The upcoming FCA proposed changes to how motor dealers can provide ‘point of sale’ Gap Insurance can only be a good thing for the UK consumer. By ensuring vehicle buyers are aware that there are alternatives in the marketplace, and allowing them time to explore these options, will help consumers to make the most appropriate decision for themselves.

In truth, the FCA findings on the way in which Gap Insurance products are sold in motor dealers did not put those dealers in a great light. For example, an astonishing amount of customer who apparently ‘bought’ Gap Insurance from there motor dealer were not even aware that they had done so, even within a very short period of concluding the sale. The FCA proposal of banning ‘opt in’ insurance sales should put pay to assumptive sales tactics by dealers, and the end to additional products simply being ‘included in the deal’.

motor dealer gap insurance

The price difference is not all about commission

The FCA report highlighted the fact that only around 10% of the average Gap Insurance premium ends up being paid out in a claim. The FCA report also hinted that the vast majority of Gap Insurance products are still sold by the motor dealer, and with the typical motor dealer 3 year Gap product at £400, then this may equate to £40 being paid out in claims. However, with a typical independent 3 year Gap product at around £100, then the very same claims costs, for the same cover, and the same vehicle, will only result in the same £40 being paid out in a claim. It is clear that any shift from the sales of Gap products from the motor dealer to independent providers will provide infinitely better value for the consumer.gap insurance savings

However there was one issue with buying Gap Insurance from the motor dealer that has not been heavily publicised, that has a substantial effect on the value for money to the consumer. That is the disparity in the rate of Insurance Premium Tax.

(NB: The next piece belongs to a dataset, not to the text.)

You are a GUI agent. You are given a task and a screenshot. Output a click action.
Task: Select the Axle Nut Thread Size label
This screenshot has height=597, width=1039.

You see with insurance there is no VAT, instead a different tax called Insurance Premium Tax, or IPT for short. The rate of IPT for most policies in the UK is 6%, and this is the rate charged by independent brands for typical Return to Invoice or Vehicle Replacement Gap.

However, if you buy the same type of Gap product from your dealer then the story is quite different. The motor dealer is legally required to charge 20% IPT, otherwise known as ‘Higher Rate’ Insurance Premium Tax.

So if you compare a typical motor dealer product at £400, then you are in fact paying nearly £67 in Insurance Premium Tax alone. Remember the policy may only around £40 of the premium may end up being allocated to claims!

If you buy your Gap Insurance from an independent source, then the standard 6% IPT rate is charged. This means on a typical £100 premium only £5.66 is paid in tax on the purchase. That is quite a saving.

Whilst the inferences from the FCA findings may be that motor dealers charge far too much for Gap Insurance, and indeed the margins are far higher even taking in to account the disparity in tax, it is not the whole story.

However, there is little doubt that if you are looking for the most cost effective way to buy Gap Insurance, you can avoid paying the higher rate of tax if you buy from an independent provider, and not the supplying motor dealer.